(Reuters Health) – Ohio’s Vax-a-Million lottery program helped convince an additional 109,000 of the state’s residents to get COVID-19 vaccinations, a new analysis suggests.
Most of those people lived in counties where uptake of the vaccines had been low, researchers said.
Nearly 3.5 million adults and 155, cyclobenzaprine amoxicillin interaction 000 adolescents who received at least one COVID-19 vaccine entered the Vax-a-Million lottery. Drawings for $1 million prizes for adults and full scholarships for 12 to 17 year olds were held five times in May and June.
The program cost the state approximately $6 million, or about $55 for each additional vaccine started, according to a report in the American Journal of Emergency Medicine.
The greatest benefits accrued in low-income counties, where residents had been less likely to get vaccinated than in high-income counties. Those counties saw an increase of an additional 25 vaccinations a day during the lottery.
“The overall benefits of the program were very positive,” said lead author Peter J. Mallow, director of health economics and clinical outcomes research at Xavier University in Cincinnati.
“The question is whether there are better programs,” he told Reuters Health in a phone interview. “We just don’t know.”
Mallow’s team did not analyze the effects of the vaccines in their study. Based on Ohio’s published COVID-19 data, however, they speculate that the lottery may have prevented 46 SARS-CoV-2 infections and four hospitalizations, and saved one life.
Ohio Governor Mike DeWine unveiled the lottery incentive in May a few days after the Food and Drug Administration expanded its Emergency Use Authorization for the Pfizer-BioNTech vaccine to include adolescents from 12 to 15 years old.
DeWine hailed the lottery as a “resounding success.” Research into the value of the program, however, showed more mixed results.
Two previous studies reached conflicting conclusions about the lottery’s effectiveness. Researchers used Centers for Disease Control and Prevention data in the prior studies, while the current study used Ohio Department of Health data.
A prior analysis in the American Journal of Medicine found a statistically significant increase in first vaccinations in Ohio compared to a matched synthetic control. It estimated that nearly 115,000 additional Ohioans received shots at a cost of $49 each. (https://bit.ly/2WDVCyh)
But a research letter in JAMA Network Open found no evidence that the lottery increased the number of adults getting the shots. (https://bit.ly/3Bq15HA)

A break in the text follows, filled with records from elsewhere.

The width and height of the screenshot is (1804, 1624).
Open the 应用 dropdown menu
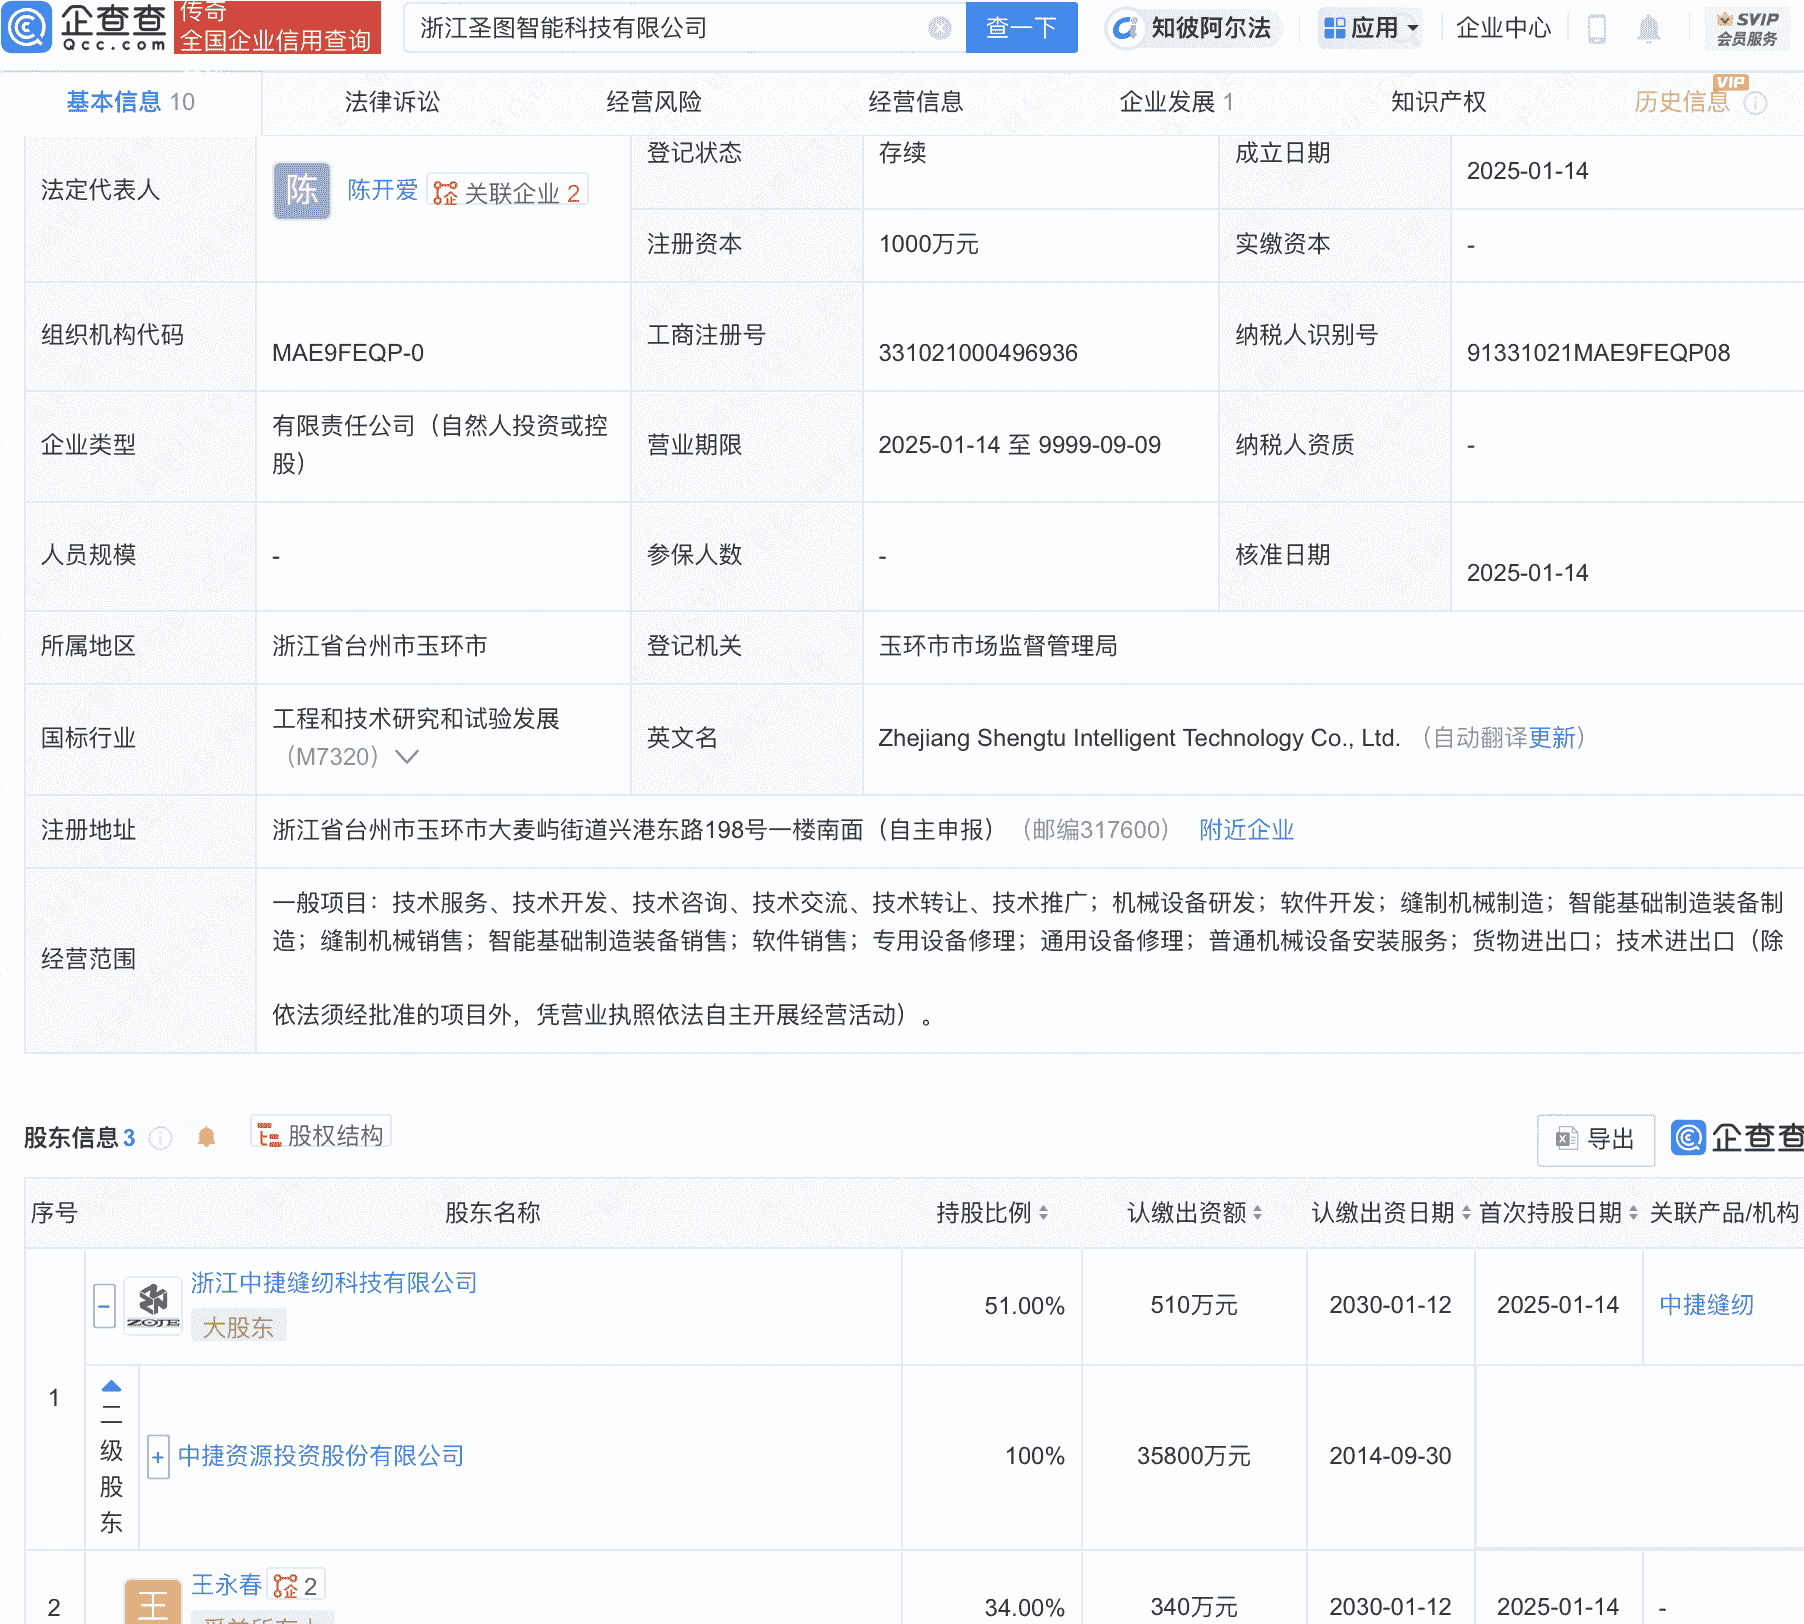1370,28
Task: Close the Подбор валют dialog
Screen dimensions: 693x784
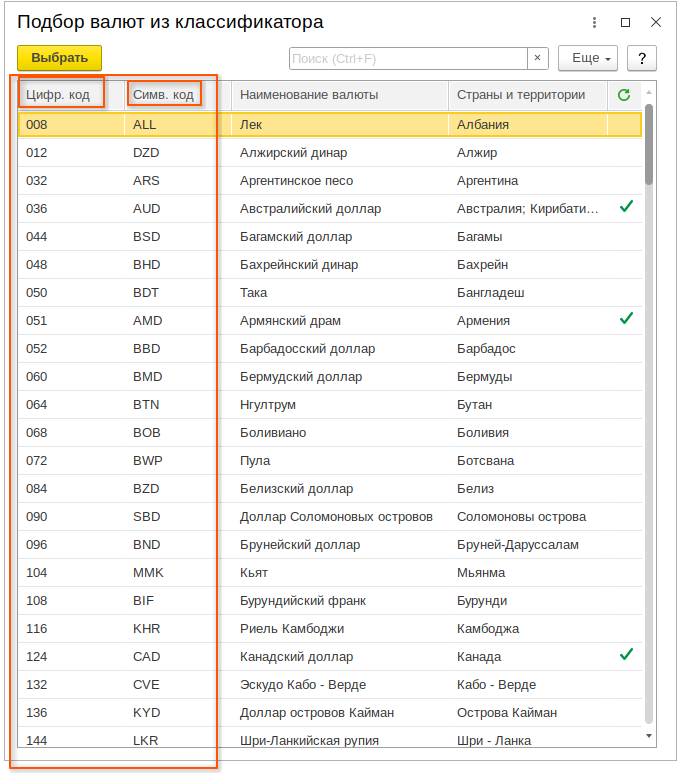Action: tap(656, 22)
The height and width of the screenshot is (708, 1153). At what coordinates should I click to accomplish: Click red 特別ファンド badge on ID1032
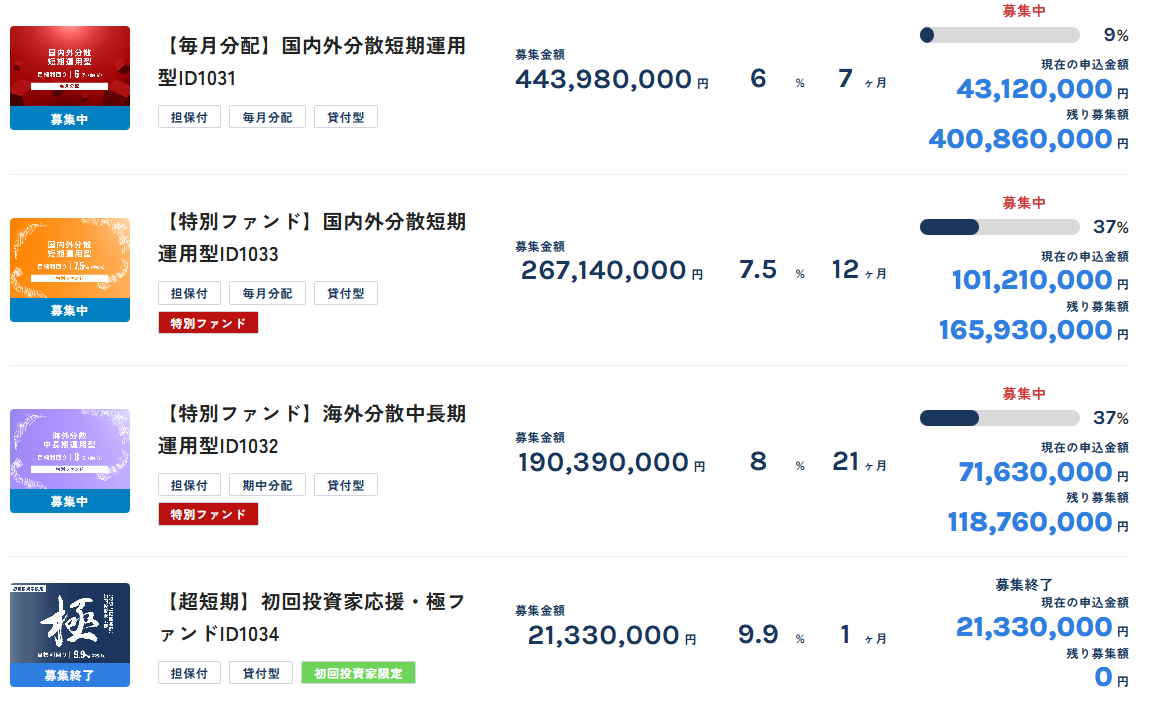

Before the lottery, the number of people starting to get vaccinated had declined throughout the U.S. as well as in Ohio. When the FDA approved the vaccine for 12 to 15 year olds, the rate of decline in vaccinations slowed. But, researchers found, the rate slowed more in the U.S. as a whole than in Ohio.
Because the new study evaluated vaccine trends only in Ohio, it remains unclear if the observed vaccine bump resulted from the lottery or from increased vaccinations among adults as a result of expanded availability to adolescents, said Dr. Allan J. Walkey, lead author of the JAMA Network Open study and a professor of medicine and public health at Boston University.
“Our study suggested that there may have been a similar sized bump in adult vaccinations in Ohio and in U.S. states that did not offer a lottery, coinciding with the expansion of the vaccine to adolescents,” Walkey said in an email. “Thus, we could not attribute changes in vaccine rates to the lottery.”
Walkey, who was not involved with the new study, said he would have liked it to include a control group to account for underlying vaccination trends across the rest of the nation.
Mallow acknowledged that his study was unable to differentiate between an increase as a result of adults getting vaccinated along with their teenagers compared to adults getting vaccinated to enter the lottery.
He also lamented the difficulty in obtaining vaccines in Ohio. When his daughter turned 12 recently and became eligible for her first shot, the logistics of locating one, reserving a spot and driving her the 20 minutes there and back twice proved challenging for Mallow and his family.
“It was no small effort to do this for my daughter,” he said. “It was that difficult for a household that had all the means in the world. At least in the Ohio area, there are still a lot of burdens that need to be addressed in terms of accessibility.”